De son vivant d’Emmanuelle Bercot s’empare d’un sujet déchirant et réussit le tour de force de ne jamais tomber dans un excès de larmoiements, grâce, entre autres, à l’interprétation hors pair de Benoît Magimel.
Synopsis : Un homme condamné trop jeune par la maladie.
La souffrance d’une mère face à l’inacceptable.
Le dévouement d’un médecin et d’une infirmière pour les accompagner sur l’impossible chemin.
Une année, quatre saisons, pour “danser” avec la maladie, l’apprivoiser, et comprendre ce que ça signifie : mourir de son vivant.
De son vivant investit avec brio l’hôpital à l’heure du drame
Critique : Après une plongée dans l’univers de la justice des mineurs avec La tête haute, puis le combat d’une lanceuse d’alerte contre les lobbys pharmaceutiques avec La fille de Brest, Emmanuelle Bercot poursuit l’investigation des arcanes de nos institutions. Si elle dresse le portrait poignant d’un homme prématurément condamné par la maladie à faire le bilan de sa vie, elle rend aussi un vibrant hommage au personnel hospitalier. Des images rendues authentiques par la présence de véritables acteurs de santé, décrivent avec précision les gestes de soin et la nécessité d’évacuer la tension des souffrances partagées grâce à la musique, au chant, et à l’expression orale mais aussi et surtout à la bienveillance d’un chef de service mélomane aussi soucieux du bien-être de ses patients que de celui de ses collaborateurs. La prestation du Dr Eddé (le docteur Gabriel Sara, cancérologue américano-libanais dans son propre rôle) dont l’empathie et le charisme illuminent le film d’un bout à l’autre, participe largement à cet équilibre réussi entre acceptation et désespoir et permet au récit de ne jamais sombrer dans un excès de pathos.

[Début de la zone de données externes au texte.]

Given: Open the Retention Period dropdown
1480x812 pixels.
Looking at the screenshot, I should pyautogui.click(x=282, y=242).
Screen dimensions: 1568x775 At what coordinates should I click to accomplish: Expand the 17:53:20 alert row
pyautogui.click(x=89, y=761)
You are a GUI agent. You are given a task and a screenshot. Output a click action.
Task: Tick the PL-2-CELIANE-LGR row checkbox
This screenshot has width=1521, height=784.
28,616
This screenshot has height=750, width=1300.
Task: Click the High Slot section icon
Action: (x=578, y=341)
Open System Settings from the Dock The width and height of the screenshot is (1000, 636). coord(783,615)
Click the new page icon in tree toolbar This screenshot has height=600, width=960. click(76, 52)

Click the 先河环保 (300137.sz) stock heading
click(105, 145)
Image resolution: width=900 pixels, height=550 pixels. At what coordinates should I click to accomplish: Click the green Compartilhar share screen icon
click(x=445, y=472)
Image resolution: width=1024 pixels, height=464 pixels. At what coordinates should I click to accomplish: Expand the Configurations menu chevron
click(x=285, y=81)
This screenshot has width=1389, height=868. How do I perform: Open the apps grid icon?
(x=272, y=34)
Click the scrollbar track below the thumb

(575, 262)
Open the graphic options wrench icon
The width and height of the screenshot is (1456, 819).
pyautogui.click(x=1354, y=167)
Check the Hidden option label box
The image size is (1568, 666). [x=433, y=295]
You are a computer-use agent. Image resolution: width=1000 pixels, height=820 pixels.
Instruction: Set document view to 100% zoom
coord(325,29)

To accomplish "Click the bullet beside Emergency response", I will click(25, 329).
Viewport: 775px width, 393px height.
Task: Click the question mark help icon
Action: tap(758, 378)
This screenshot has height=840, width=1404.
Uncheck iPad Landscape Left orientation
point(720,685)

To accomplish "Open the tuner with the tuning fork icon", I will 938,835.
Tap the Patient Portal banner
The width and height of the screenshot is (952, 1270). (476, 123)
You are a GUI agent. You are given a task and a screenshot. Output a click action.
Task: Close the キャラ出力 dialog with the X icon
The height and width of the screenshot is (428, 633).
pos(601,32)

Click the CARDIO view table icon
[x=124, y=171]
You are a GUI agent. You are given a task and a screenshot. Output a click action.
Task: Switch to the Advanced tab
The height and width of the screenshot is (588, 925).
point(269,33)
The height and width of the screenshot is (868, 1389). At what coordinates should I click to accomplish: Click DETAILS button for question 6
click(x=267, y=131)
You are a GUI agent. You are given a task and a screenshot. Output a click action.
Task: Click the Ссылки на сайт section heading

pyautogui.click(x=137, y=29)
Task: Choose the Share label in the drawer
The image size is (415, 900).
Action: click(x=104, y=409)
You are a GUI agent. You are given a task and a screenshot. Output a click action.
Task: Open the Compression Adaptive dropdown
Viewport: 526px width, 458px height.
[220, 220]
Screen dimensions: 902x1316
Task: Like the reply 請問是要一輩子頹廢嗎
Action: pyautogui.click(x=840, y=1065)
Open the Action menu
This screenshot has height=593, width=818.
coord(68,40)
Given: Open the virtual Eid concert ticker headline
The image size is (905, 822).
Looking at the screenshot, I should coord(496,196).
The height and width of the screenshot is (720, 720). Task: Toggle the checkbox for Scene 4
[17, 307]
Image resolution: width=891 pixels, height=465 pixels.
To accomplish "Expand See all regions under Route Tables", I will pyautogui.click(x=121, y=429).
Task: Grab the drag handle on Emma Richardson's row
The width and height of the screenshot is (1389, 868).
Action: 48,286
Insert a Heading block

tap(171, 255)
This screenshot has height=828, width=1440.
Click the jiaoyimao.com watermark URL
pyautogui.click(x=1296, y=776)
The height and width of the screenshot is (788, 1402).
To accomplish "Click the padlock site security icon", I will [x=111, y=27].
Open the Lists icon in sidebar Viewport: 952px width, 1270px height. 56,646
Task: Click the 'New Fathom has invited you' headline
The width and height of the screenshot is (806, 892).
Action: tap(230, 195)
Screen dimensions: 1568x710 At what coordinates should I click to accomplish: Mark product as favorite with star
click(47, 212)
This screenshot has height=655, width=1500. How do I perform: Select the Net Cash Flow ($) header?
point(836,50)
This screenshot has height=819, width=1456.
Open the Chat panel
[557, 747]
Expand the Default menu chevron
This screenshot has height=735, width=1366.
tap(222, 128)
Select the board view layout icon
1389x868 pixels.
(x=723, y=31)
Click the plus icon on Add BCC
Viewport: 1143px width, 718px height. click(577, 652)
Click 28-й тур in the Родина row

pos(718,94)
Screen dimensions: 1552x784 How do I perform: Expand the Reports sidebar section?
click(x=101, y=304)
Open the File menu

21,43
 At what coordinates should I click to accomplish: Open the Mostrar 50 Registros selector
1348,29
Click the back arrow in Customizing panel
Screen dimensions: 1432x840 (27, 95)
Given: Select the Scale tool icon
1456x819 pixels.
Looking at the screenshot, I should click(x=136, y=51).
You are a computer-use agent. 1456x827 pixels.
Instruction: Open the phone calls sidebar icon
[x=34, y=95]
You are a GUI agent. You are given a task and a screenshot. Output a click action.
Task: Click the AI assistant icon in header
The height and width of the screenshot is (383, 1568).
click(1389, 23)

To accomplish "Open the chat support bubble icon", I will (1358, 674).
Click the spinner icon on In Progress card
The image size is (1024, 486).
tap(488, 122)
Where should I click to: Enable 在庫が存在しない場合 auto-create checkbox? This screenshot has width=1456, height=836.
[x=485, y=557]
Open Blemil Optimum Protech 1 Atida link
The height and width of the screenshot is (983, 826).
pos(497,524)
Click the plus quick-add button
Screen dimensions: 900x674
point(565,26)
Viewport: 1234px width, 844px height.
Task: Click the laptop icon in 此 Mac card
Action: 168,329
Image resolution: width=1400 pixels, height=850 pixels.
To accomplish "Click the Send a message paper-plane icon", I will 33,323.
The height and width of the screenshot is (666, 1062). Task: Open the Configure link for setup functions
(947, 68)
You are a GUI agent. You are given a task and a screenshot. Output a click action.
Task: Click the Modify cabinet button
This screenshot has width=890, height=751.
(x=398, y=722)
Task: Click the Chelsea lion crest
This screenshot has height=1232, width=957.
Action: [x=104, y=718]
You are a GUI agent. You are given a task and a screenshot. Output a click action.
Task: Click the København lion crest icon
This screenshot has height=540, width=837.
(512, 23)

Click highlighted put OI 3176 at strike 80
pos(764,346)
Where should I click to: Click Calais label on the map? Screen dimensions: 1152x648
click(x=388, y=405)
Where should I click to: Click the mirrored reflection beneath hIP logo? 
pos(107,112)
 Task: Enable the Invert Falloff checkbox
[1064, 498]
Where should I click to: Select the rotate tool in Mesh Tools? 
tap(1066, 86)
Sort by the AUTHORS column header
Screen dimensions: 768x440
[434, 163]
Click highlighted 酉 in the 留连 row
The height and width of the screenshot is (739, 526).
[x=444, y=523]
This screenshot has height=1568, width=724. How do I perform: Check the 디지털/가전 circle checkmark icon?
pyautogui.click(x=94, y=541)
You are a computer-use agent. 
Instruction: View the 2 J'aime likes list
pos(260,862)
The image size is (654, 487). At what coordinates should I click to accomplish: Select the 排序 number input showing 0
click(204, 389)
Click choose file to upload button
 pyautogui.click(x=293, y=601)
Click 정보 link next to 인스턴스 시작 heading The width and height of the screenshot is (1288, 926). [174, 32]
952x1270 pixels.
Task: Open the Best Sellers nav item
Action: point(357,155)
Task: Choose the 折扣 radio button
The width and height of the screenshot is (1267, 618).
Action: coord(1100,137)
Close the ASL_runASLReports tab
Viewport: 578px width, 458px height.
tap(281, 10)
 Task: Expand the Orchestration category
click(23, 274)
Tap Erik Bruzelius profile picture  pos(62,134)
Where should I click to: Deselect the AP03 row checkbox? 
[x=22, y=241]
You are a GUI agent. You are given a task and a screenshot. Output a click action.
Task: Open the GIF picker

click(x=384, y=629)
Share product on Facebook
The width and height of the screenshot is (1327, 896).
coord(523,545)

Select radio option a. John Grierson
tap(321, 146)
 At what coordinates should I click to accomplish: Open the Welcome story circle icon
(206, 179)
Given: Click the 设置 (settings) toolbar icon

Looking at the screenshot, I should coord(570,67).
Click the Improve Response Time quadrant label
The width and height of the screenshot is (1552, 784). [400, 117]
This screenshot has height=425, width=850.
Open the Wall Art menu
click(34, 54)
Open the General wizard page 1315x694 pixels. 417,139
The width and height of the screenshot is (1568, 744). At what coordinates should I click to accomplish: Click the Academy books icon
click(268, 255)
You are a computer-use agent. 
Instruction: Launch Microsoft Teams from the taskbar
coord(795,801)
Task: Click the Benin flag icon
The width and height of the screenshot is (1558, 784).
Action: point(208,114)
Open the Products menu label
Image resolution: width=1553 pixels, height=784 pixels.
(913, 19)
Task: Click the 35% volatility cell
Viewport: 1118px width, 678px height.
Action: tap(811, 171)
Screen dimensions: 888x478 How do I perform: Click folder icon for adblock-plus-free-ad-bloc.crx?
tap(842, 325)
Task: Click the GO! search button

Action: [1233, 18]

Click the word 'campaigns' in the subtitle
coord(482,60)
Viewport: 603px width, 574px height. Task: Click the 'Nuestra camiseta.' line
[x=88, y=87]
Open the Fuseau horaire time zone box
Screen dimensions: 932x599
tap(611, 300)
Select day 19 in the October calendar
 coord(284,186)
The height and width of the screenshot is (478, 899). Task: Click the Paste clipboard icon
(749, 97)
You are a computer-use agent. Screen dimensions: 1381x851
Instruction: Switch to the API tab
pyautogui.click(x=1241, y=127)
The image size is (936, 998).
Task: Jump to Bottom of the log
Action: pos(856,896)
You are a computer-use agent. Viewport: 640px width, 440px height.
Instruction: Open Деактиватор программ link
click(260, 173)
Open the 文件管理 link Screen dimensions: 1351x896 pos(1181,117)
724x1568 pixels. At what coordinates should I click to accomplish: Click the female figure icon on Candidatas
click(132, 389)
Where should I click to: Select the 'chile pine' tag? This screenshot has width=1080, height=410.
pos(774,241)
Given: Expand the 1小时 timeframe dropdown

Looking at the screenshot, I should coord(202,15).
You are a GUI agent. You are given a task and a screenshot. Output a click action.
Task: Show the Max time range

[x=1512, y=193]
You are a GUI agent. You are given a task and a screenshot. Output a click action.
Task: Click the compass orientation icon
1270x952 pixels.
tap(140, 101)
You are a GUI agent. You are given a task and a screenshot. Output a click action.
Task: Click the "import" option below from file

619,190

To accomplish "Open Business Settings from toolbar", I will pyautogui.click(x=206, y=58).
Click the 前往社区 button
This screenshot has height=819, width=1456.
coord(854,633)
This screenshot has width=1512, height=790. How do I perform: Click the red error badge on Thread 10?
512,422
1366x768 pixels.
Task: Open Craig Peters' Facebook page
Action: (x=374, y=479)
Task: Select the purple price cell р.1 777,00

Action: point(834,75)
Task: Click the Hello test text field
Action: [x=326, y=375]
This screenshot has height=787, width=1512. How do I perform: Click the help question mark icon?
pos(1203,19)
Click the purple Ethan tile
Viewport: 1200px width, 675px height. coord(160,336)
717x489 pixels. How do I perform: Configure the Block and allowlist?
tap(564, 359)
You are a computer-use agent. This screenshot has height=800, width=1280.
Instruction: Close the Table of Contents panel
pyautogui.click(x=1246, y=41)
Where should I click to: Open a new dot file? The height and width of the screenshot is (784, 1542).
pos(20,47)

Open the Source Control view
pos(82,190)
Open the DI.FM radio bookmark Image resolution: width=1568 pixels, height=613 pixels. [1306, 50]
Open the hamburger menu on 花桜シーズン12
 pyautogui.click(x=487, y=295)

Une histoire d’une infinie tristesse
Tout comme la maladie, le récit ne laisse guère l’espoir d’une fin heureuse. Benjamin, 39 ans, est atteint d’un cancer du pancréas incurable. On le suit dans les différents stades de la maladie, passant de la révolte à la résignation, entouré de sa mère et du corps médical qui rivalisent d’attentions pour adoucir ses derniers instants. Professeur de théâtre, il apprend à ses élèves, dans un dernier geste de transmission, à exprimer leurs sentiments tout en les exhortant à douter, se tromper, désobéir et surtout à vivre. Dominé par une mère aimante mais oppressante, il a la sensation, à l’heure des comptes, d’être passé à côté de sa vie, tandis que l’interprétation magistrale de Catherine Deneuve – victime d’un AVC durant le tournage -, souligne avec pudeur la douloureuse adaptation des proches confrontés à l’inéluctable.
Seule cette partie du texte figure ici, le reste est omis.